E che cosa vede nello specchio?
«Una bambina di sei anni che canta, disegna e mangia molta frutta, molte ciliegie che coglie direttamente dall’albero. Abitavo su una collina, ero figlia unica, con mio cugino suonavamo battendo un bastone sulle ruote del trattore».
Qui a Milano il trattore non c’è.
«Ma io a Milano sto benissimo. Penso che nella vita si possa scegliere. Se non ti sta bene una cosa, puoi sempre andartene. Adesso sto bene, prima non avevo trovato il mio spazio».
«Se tu mi chiedi cosa faccio in questa vita, amico mio / La sola cosa che so dirti è non lo so nemmeno io». È l’incipit di Guardando il cielo.
«Siamo nell’epoca in cui bisogna fare tutto, l’artista che sta a casa sua e poi riemerge per la folla non esiste più. Io mi sbatto. Esco presto. Cerco di fare molte cose e non per un mero senso del guadagno o della materialità».
E per che cosa?
«Per fare tutto ciò che mi fa stare bene. Per lavorare. Per potermi meritare l’affetto degli altri, per poter spendere cento euro senza sentirmi in colpa, per guadagnare il sonno come faceva mio padre».
In che senso?
«Se gli guarda le rughe, i solchi sulle mani o le borse sotto gli occhi, capisce che ha lavorato per tutta la vita. Io me lo ricordo mio padre che si addormentava felice dopo ore di fatica. Felice perché aveva fatto il proprio dovere. C’è gente tosta, orgogliosa e attaccata alle proprie radici nella mia famiglia. Quando me lo sono potuto permettere e gli ho proposto di raggiungermi a Milano hanno gentilmente detto “rimaniamo qui”. Lui fa il vino più buono del mondo, lei cucina meglio di Carlo Cracco».

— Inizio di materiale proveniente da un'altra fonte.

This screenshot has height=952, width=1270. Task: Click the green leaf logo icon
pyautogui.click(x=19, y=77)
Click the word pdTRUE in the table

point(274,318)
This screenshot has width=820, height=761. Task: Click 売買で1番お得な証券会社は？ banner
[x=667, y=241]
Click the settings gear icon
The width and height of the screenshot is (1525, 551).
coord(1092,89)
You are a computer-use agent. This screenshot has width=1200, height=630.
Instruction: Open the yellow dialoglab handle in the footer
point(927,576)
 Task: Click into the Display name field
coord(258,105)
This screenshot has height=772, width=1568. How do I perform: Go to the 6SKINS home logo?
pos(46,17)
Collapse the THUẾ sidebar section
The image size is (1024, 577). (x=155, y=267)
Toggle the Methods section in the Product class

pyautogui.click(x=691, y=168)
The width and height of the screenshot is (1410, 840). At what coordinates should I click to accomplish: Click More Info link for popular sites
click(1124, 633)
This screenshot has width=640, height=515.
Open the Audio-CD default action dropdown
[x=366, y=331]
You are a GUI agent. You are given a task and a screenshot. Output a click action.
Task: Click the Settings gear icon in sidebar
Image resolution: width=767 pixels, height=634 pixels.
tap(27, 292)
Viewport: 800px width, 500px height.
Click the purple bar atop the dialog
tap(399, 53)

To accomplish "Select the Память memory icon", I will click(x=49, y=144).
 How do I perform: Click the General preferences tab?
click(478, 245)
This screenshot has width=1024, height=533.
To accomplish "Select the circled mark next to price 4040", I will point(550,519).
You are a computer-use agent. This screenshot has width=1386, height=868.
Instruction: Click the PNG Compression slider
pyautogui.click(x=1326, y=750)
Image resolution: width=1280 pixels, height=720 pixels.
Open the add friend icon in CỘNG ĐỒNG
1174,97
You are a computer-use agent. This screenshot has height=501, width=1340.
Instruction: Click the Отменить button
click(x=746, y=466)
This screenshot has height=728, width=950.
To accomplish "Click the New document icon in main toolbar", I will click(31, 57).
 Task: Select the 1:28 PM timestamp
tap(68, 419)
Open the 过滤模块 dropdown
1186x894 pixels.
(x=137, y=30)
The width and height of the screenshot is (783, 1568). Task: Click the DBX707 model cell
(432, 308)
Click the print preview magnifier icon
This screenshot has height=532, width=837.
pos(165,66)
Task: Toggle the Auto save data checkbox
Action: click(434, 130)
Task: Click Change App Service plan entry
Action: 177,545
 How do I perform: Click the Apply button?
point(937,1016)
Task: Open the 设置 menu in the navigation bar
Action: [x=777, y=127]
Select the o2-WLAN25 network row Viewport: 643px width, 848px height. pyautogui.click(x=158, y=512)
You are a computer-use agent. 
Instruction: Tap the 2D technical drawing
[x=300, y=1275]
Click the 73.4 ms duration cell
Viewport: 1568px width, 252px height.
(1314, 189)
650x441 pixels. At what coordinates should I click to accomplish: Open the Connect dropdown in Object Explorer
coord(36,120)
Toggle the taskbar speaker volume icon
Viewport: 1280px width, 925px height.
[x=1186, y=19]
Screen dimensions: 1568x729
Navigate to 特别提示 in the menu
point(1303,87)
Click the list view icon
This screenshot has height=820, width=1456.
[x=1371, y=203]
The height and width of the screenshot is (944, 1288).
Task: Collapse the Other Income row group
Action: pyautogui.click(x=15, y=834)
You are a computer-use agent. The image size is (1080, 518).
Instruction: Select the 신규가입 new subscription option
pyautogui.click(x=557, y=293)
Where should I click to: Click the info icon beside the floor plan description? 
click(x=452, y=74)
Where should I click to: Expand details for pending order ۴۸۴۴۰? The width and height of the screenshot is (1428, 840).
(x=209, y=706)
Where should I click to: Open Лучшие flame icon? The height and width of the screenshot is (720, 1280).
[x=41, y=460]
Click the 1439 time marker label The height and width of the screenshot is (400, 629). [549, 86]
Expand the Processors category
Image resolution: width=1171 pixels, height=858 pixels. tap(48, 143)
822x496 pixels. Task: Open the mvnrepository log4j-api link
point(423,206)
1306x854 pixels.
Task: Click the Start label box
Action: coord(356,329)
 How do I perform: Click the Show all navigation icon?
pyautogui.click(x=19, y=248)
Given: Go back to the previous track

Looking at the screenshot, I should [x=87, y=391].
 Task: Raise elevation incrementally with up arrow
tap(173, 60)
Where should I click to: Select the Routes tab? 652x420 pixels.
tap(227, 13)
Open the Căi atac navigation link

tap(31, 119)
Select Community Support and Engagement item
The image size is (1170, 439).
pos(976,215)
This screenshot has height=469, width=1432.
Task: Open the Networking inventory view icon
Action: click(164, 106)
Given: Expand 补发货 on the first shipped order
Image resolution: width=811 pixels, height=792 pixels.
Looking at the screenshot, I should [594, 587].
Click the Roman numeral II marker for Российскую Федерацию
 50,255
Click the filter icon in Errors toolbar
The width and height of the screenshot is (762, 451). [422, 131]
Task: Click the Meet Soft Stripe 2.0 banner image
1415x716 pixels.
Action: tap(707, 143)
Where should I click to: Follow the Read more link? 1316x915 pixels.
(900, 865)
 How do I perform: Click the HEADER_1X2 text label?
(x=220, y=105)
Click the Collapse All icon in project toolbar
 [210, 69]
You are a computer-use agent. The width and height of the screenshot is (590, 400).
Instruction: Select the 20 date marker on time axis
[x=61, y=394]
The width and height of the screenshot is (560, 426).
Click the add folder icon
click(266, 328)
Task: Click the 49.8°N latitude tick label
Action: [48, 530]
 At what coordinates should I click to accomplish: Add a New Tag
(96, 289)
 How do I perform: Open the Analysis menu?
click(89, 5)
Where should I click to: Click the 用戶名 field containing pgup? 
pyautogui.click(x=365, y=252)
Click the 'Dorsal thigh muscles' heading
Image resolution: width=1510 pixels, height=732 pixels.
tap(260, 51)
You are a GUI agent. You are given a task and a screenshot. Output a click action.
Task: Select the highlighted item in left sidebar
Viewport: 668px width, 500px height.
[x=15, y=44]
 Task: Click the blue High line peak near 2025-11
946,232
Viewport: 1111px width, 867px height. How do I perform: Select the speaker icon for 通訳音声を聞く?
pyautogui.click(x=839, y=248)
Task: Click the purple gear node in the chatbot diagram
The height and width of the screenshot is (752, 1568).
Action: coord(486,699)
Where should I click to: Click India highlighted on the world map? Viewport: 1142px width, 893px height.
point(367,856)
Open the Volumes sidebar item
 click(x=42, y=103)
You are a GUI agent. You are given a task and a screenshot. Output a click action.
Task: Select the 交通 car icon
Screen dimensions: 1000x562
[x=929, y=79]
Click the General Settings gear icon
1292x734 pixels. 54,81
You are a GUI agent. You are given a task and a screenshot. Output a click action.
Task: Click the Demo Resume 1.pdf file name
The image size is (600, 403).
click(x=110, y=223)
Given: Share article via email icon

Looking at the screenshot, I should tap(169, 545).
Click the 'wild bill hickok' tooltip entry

Non più di un mese fa, per non essere stata invitata ai Wind Music Awards e al Radio ItaliaLive, lei si è sfogata su Facebook evocando Mia Martini.
«Non mi farete fare la stessa fine».
Si è pentita?
«Voglio farmi vedere, esibirmi, essere con gli altri artisti, partecipare alla vita musicale del Paese. Forse è vanità, non lo so. Ma so che la mia vita non è una passeggiata e che impegnandomi così tanto voglio poter vedere i frutti di quell’impegno. Per un certo periodo mi sono sentita molto vicino a Mia Martini. Non come artista perché lei è irraggiungibile, ma sotto l’aspetto dell’esclusione perché anche lei, come me, non era ovunque e avrebbe meritato di appartenere di più al pubblico. Io non mi sono pentita di quella frase, ma se ho sbagliato e se qualcuno si è sentito offeso dal paragone me ne scuso. Pazienza».
Pazienza?
«Abbiamo politici che tutti i giorni promettono cose incredibili e poi se le rimangiano. Non mi pare che il mio post sia poi così grave».
Ci sono cose che la fanno arrabbiare?
«Non mi arrabbio più da una vita, se capisco che sta per accadere me ne vado. Non sopporto più l’acidino che sale dallo stomaco. Noi moriamo per acidificazione, lo sapeva lei?».
Veramente no.
«Infatti il nostro corpo deve essere sempre alcalinizzato, me l’ha detto Gaetano Morbioli, un regista di video».
E lei ci crede?
«Certo che ci credo».
E all’affetto di chi le chiede un autografo per strada crede?
«Dipende. Se la persona mi piace e sento una vibrazione buona, mi fermo. Altrimenti svicolo».
Potrebbe sbagliare sensazione.
«Potrei, ma almeno non mi faccio violenza».